The Facts, Not the Hype, About HRT

by WV Marshall

Engaging in debate about hormone replacement therapy is like watching a tennis game: Swat! HRT is good then Smack! HRT is bad for women.

This volleying is enough to give anyone a headache and leave them confused about HRT’s status.

So, is hormone replacement therapy good or bad?

An opinion piece in the Los Angeles Times makes the compelling argument that yes, HRT is good for women in menopause.

Traditionally, healthcare providers prescribe HRT to women because the therapy is the most effective response to better known menopausal symptoms, such as hot flashes/flushes, night sweats, insomnia, vaginal dryness and diminished libido, as well as some not-so-well-known symptoms such as heart palpitations, bladder troubles and depression, the Times opinion piece said.

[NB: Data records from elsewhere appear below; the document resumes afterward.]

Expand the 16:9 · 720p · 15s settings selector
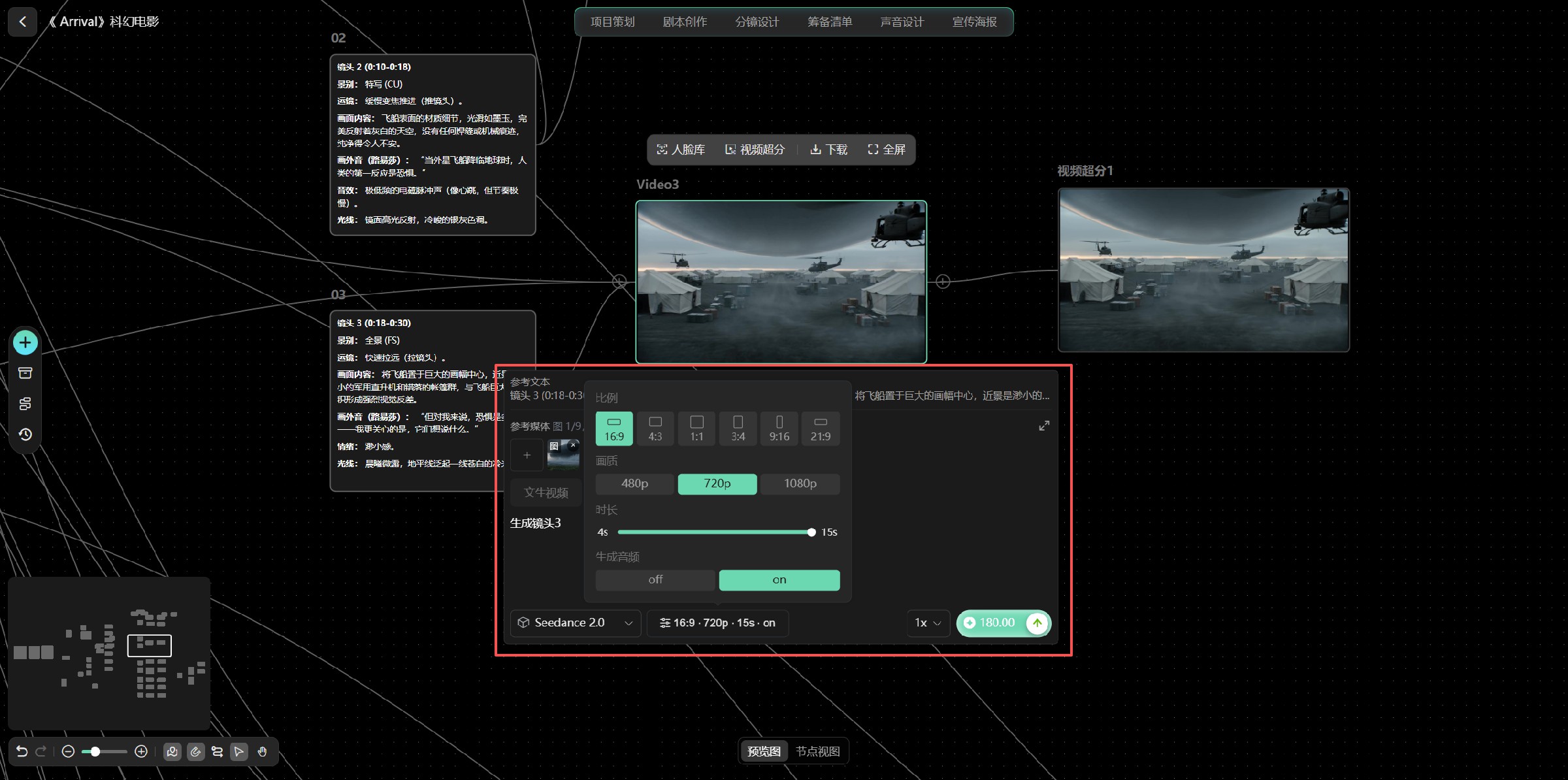This screenshot has height=780, width=1568. click(717, 623)
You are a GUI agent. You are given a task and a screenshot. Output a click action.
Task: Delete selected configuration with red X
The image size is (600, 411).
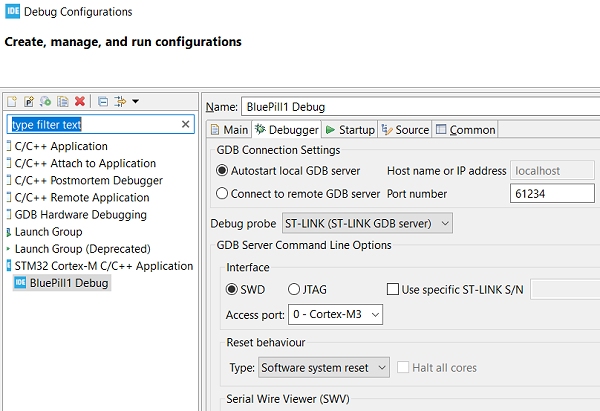click(80, 101)
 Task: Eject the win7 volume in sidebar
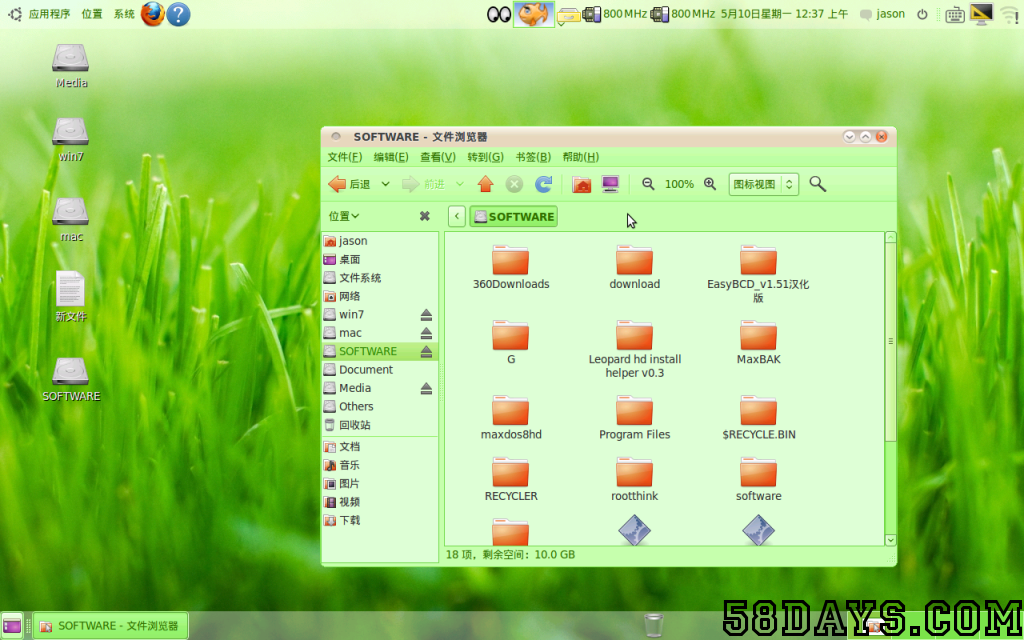[426, 315]
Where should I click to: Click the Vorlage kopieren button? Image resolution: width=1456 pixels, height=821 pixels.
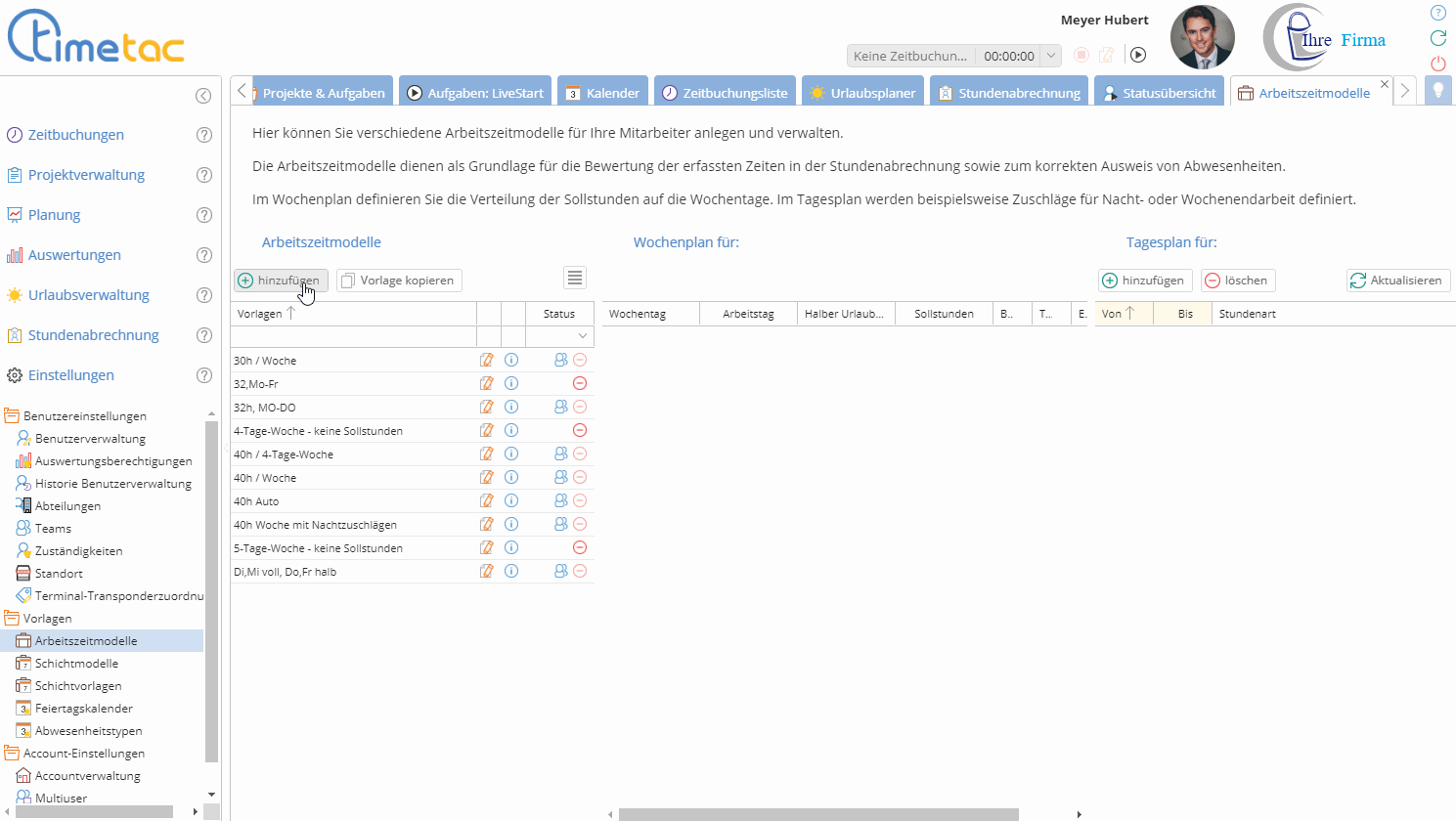pos(399,281)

But a more convincing case can be made by one of the hormone HRT’s replacing: estrogen. Because estrogen benefits the heart, brain and bones, women on HRT live an average of several years longer than those not taking it, the Times opinion piece said, noting that this is one reason why more than two dozen international groups, including the North American Menopause, concluded that “there are no data to support routine discontinuation (of HRT) in women age 65 years.”

HRT got a bad rep when in 2002, the National Institutes of Health-funded Women’s Health Initiative said women taking HRT ran an increased risk of breast cancer; this was followed by a host of other alleged ill consequences, including heart disease, stroke and dementia.

The rising, panicked tide of bad scenarios drowned the benefits of HRT does.

In the January 2019 opinion piece, the authors ticked off several concerns with the study, including, notably, that the finding that HRT increased the risk of breast cancer was not statistically significant, and that the sample wasn’t representative of either menopausal women or healthy women: The average age was 63, nearly half were current or former smokers, at least a third were treated for high blood pressure and 70 percent had serious weight issues or were obese.

Jill Angelo, founder and CEO of genneve.com, says the Times piece offered her a persuasive claim. She is a “Gen-X woman in perimenopause looking for options on how to maintain my standard of health and well-being as I lean into my mid-forties. And I’m a woman thinking about the second half of life, and with a history of Alzheimer’s in my family, you can bet that I am looking at all the resources available to me.”

In her blog on Genneve.com (an online clinic for menopause), Angelo said Times article’s content elicited this response from genneve.com’s health director and 20-year OB/GYND Rebecca Dunsmoor-Su: “It is nice to see an article that is looking at the health benefits of hormones instead of spreading fear. While I don’t believe that anything (including hormones, of which I am a huge fan) is a miracle drug, I do agree that they don’t deserve the bad rap they have gotten. Hormones (estrogen specifically) can be a healthy choice for many women.”

Angelo said she’s “not unaware” of the remaining risks that surrounding HRT, or alternative options. But, she said, “There is no one-size-fits-all approach to symptom treatment. Every woman needs to be informed and to choose the right path for her.”